Prolog's list notation ([ a, b , ... ]
) is just simple syntactic sugar on top of ordinary prolog terms. The empty list is denoted by the atom []
; a non-empty list is denoted by the term ./2
, where the first argument in the term is the head of the list, and the second the tail of the list, being either the empty list or a non-empty list (.(a,.(b,[]))
being the actual representation of [a,b]
).
See my answer here for a full explanation.
This is the canonical implementation of append/3
:
append( [] , L , L ) .
append( [H|T] , L , [H|R] ) :- append(T,L,R) .
Eliminating the syntactic sugar gives you this:
append( [] , L , L ) .
append( .(H,T) , L , .(H,R) ) :- append(T,L,R) .
That should get you on your way.
Edited to add:
If you you just want to append a single item to a list, it's a simple matter of traversing the list. When you reach the end, you insert it. Something like (using normal list notation):
append_item( X , [] , [X] ) .
append_item( X , [Y|Ys] , [Y|Zs] ) :- append_item(X,Ys,Zs).
or, sans syntactic sugar,
append_item( X , [] , .(X,[]) ) .
append_item( X , .(Y,Ys) , .(Y,Zs) ) :- append_item(X,Ys,Zs).
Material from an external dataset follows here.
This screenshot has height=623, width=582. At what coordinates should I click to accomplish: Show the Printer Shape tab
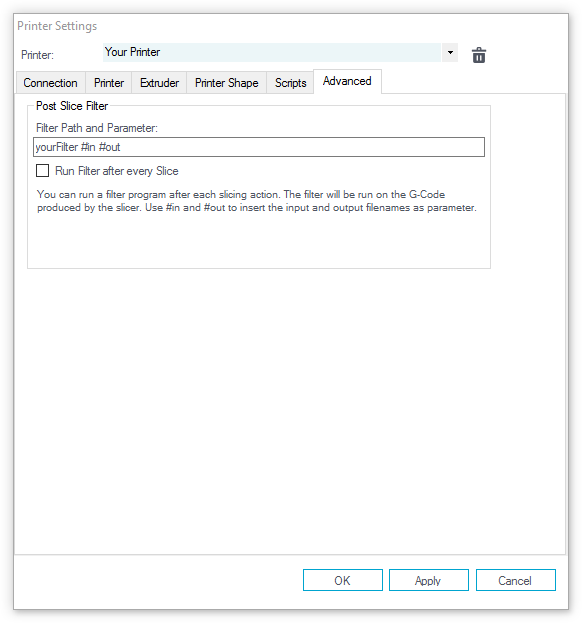click(x=226, y=83)
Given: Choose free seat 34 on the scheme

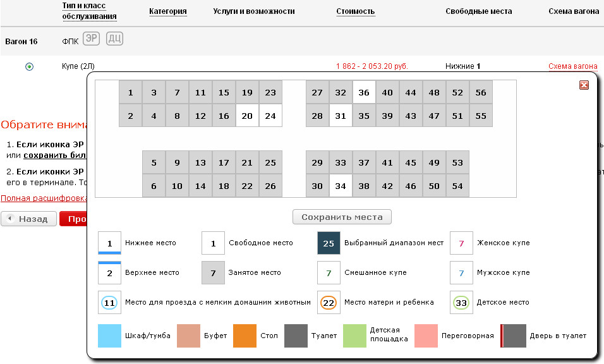Looking at the screenshot, I should coord(341,186).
Edited to note: As noted by @keldan-chapman in the comments, as of SWI Prolog v7+, lists are no longer ./2
for a non-empty list, and the atom []
for the empty list. As of SWI Prolog v7+, a non-empty list is denoted by '[|]'/2
and the empty list by "a special constant which is printed as []
".
Go figure.
For details, see the SWI Prolog documentation at § 5.1, Lists Are Special.